Door Wiljan Broeders
Tot dusverre wordt dat wachten nog niet beloond. De laatste Elfstedentocht die verreden is, dateert alweer uit de vorig eeuw. Meer specifiek: 4 januari 1997. Een tocht die de boeken ingegaan is als ‘zwaar’ met windkracht 5 tot 6 en temperaturen van -6 in de ochtend tot -3 overdag. Met ‘spruitjeskweker’ Henk Angenent die als eerste op de Bonkevaart (Leeuwarden) over de finish kwam en daarmee Neerlands erfgoed werd.
Kleintje Pils
Op een opvolger is het nog altijd wachten. Maar tot die tijd wordt er hard getraind. Veelal op aerodynamische, professionele banen als het Friese Thialf; misschien wel de bekendste schaatstempel wereldwijd waar menig toernooi op het scherpst van de snede wordt uitgevochten. Met een overwegend oranje legioen, hossend op ‘Kleintje Pils’, op de tribune.
Koek en zopie
Maar de echte schaatsromantiek zit ‘m natuurlijk in het spelen met de elementen. De bevroren meertjes en slootjes, warm aangekleed en koek en zopie na als beloning. Het is helaas al lang geen jaarlijks terugkerend beeld meer. Wat dat betreft laat klimaatverandering zijn zichtbare sporen na.

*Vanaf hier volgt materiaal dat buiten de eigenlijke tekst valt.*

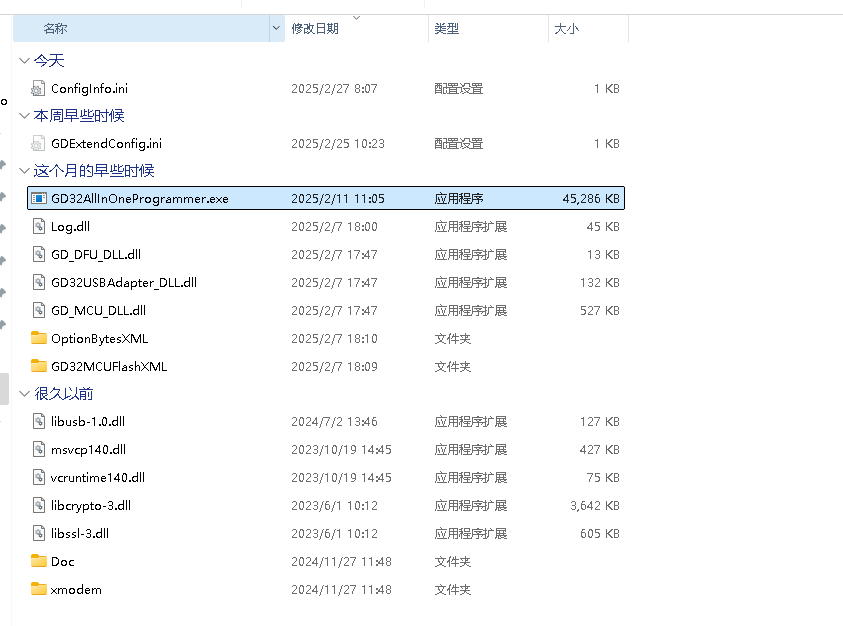This screenshot has width=843, height=626.
Task: Collapse the 这个月的早些时候 group
Action: coord(24,171)
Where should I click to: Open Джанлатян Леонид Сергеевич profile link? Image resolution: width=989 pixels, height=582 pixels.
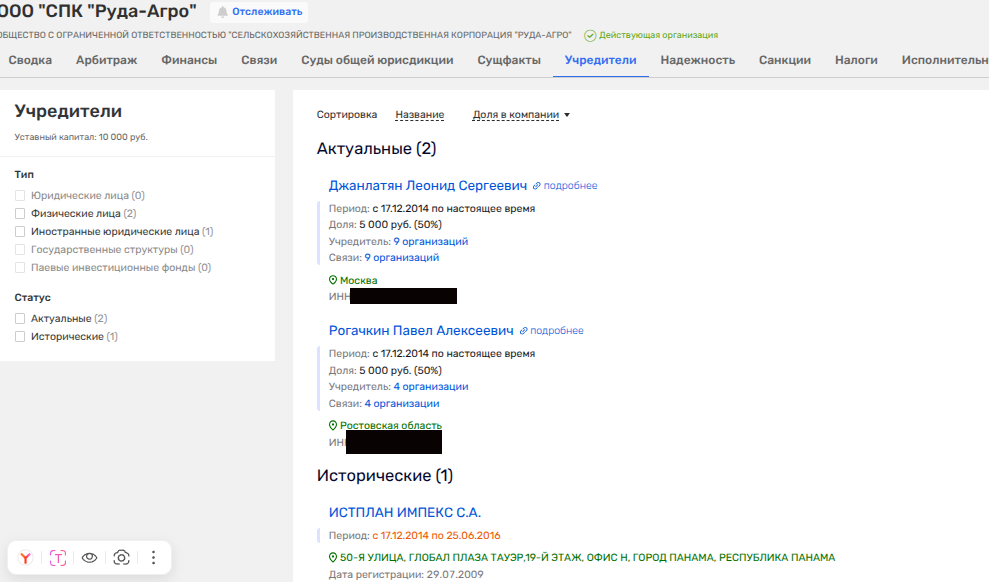tap(427, 186)
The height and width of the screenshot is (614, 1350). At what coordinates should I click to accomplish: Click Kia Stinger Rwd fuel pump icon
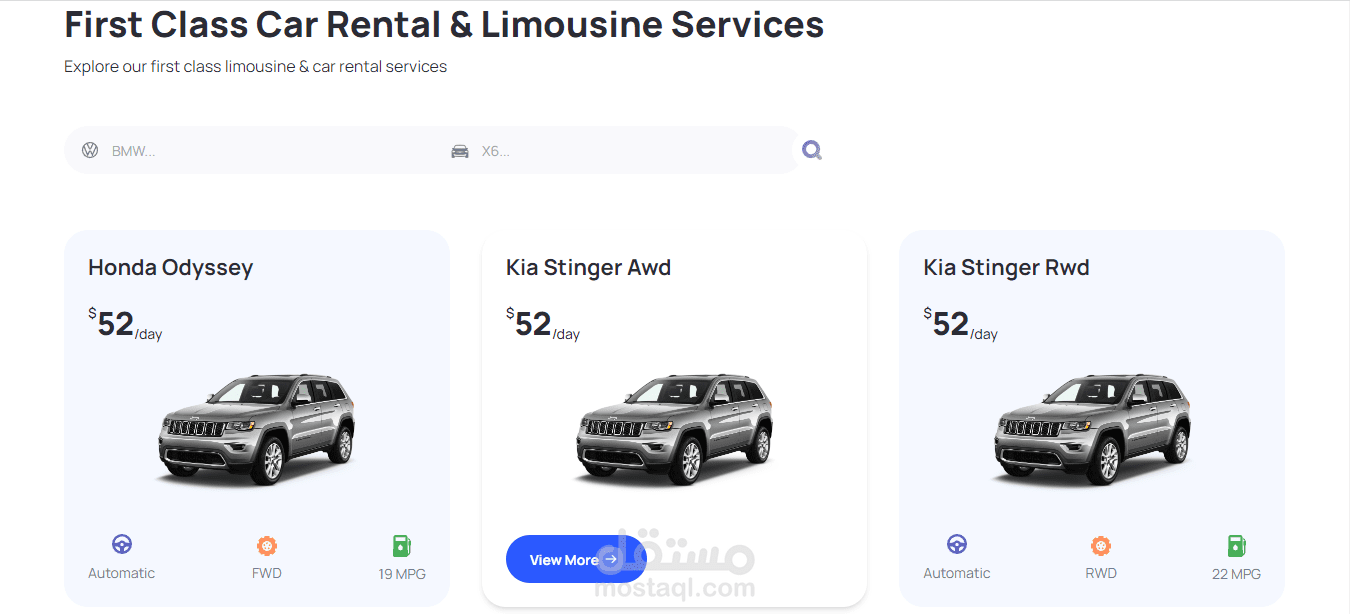(1236, 546)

Niettemin schuilt daarin mogelijk ook wel de magie. Het ‘hopen’ zodra de temperatuur tot het nulpunt daalt… en daar voorbij.
Spekglad
Dus als het dan eens zover is, binden we ook meteen massaal de ijzers onder. Want schaatsen is net als fietsen… binnen no-time heb je de slag weer te pakken en glij je over het ijs. Alhoewel… een ongeluk zit natuurlijk in een klein hoekje, vooral als de ondergrond letterlijk spekglad is. Uitkijken geblazen dus. Zeker als de jaren gaan tellen, het reactievermogen afneemt en je je weliswaar nog altijd een jonge god(in) voelt maar het lichaam je af en toe een confronterende spiegel voorhoudt.
Laagstaande zon
Maar eigenlijk geldt voor elke leeftijd, zowel oud als jong: een goede voorbereiding draagt bij aan optimaal, veilig genieten! En dat begint al bij de plek. Want een laagje ijs betekent niet automatisch dat je er ook kunt schaatsen. Het meest veilige (maar voor sommigen misschien minst avontuurlijke) zijn de zogeheten ‘combibanen’; gecombineerde skeeler- en schaatsbanen. Hier staat het snelste een veilig laagje ijs op. Dat geldt ook voor ‘landijsbanen’, vooral ook omdat die veelal beheerd worden door ijsclubs en er dus toezicht is. Ondergelopen landjes, ondiepe plassen en vennetjes kunnen meestal ook nog wel getrotseerd worden. Niettemin blijft voorzichtigheid geboden. Overtuig jezelf altijd van de ijsdikte op meerdere plekken en ga nooit alleen het ijs op. O ja, en wees voorzichtig bij laagstaande zon, mist en schemering; dergelijke weersomstandigheden maken het beeld nogal verraderlijk.
Warme, winddichte kleding
Oké het ijs is dik en stevig genoeg voor een toeristisch tocht. Zijn ook materiaal en kleding in orde? Het is een ‘open deur’ van jewelste, maar draag er zorg voor dat de schaatsen goed zitten en de ijzers glad (geslepen). Dan heb je de beste ondersteuning en de minste kans op blessures. Draag verder warme, winddichte kleding, een muts en handschoenen (minimaal van snijvast materiaal maar nog beter zijn wanten). Die laatste trouwens niet alleen tegen de kou maar vooral ook als bescherming wanneer je valt of je bezeert aan de ijzers.
Intens genieten
Een gladde, koude ijsvloer en warme beschermende kleding… niets staat je meer in de weg. Ben niet overmoedig, maar zeker ook niet (te) bang. Het begin is altijd opnieuw weer wat onwennig. Maar een paar minuten op het ijs en je hebt de slag alweer te pakken. Binnen no-time geef je al die jonkies het nakijken. Last maar zeker niet least… Ga vooral intens genieten. Want zo vaak giet it nie oan!